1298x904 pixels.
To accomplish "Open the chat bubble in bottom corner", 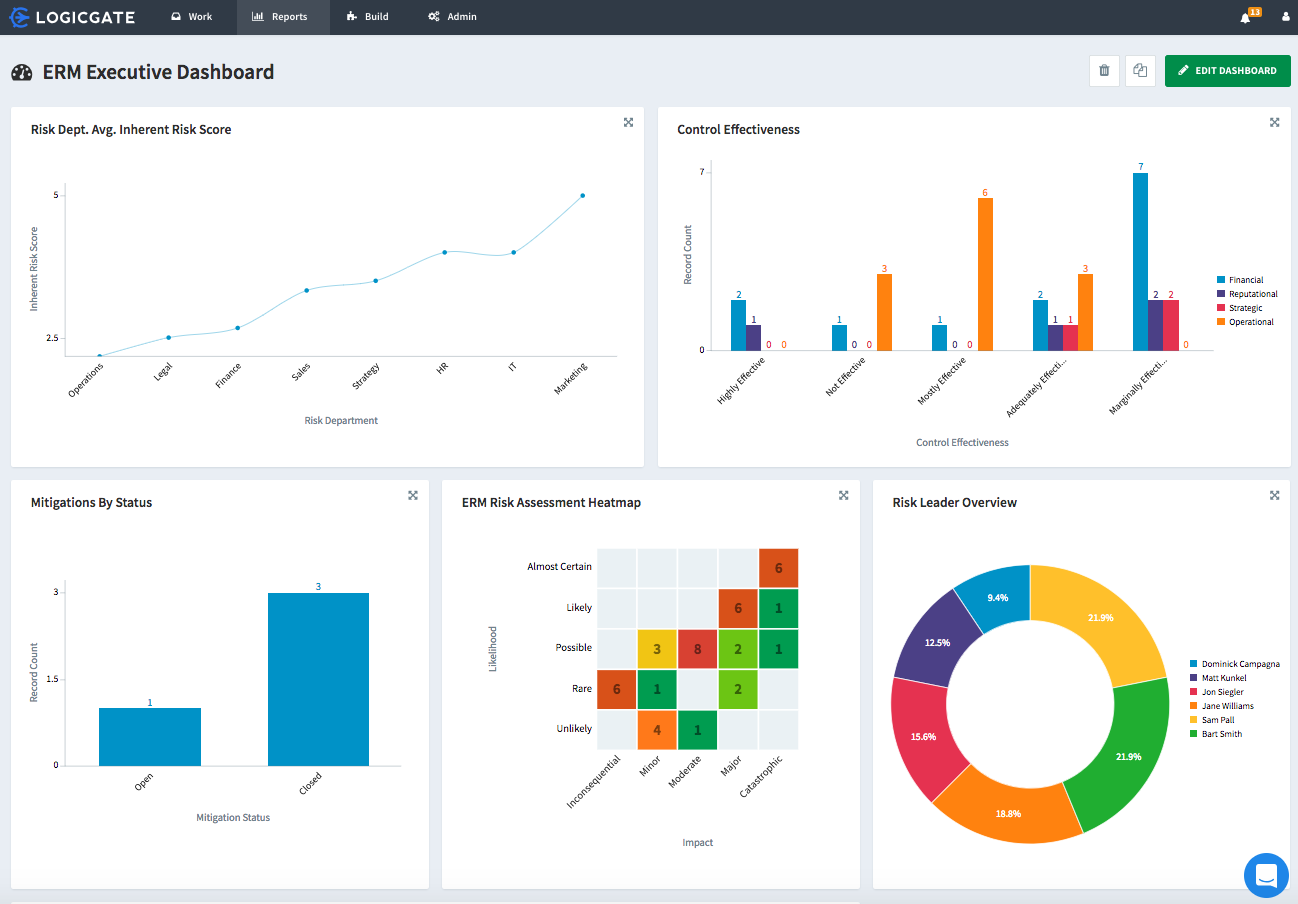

==================================================

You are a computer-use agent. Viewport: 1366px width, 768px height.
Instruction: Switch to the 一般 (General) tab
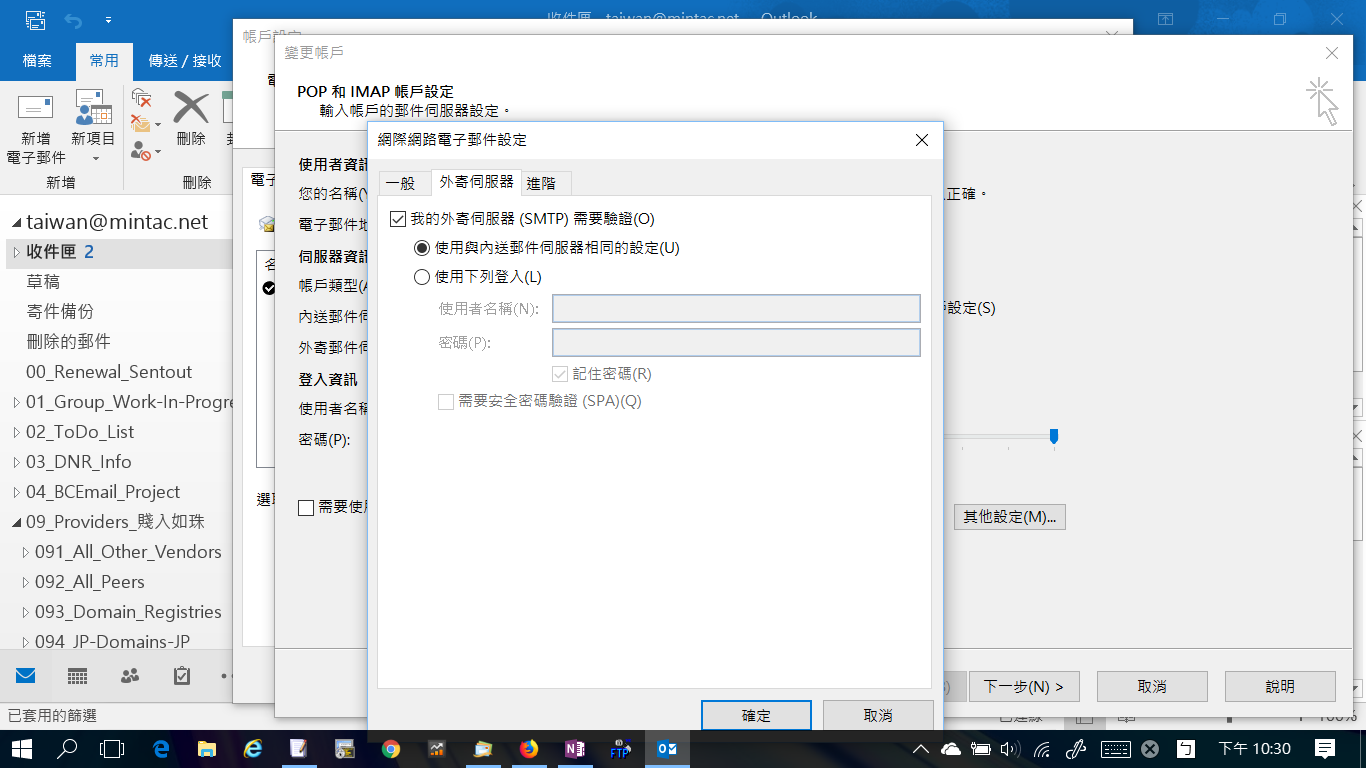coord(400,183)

==================================================

Directions for this task
Could you write out the material between the lines holding "1298x904 pixels." and "the chat bubble", inclusive, swapping "corner" for "edge" and leaving everything else unchanged, without the pictures?

The result
1298x904 pixels.
To accomplish "Open the chat bubble in bottom edge", 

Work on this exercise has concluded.